▶ [Records provided]
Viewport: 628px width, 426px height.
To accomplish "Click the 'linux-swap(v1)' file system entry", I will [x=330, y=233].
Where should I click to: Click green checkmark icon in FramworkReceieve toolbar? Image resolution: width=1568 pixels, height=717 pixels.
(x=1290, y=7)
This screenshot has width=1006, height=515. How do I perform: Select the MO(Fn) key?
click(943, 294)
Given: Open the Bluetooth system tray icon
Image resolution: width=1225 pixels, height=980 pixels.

▶ [Your assignment] Write down exactly the line with "Given: Open the Bluetooth system tray icon", then each line after it through the end of the data.

▶ [Result]
Given: Open the Bluetooth system tray icon
Image resolution: width=1225 pixels, height=980 pixels.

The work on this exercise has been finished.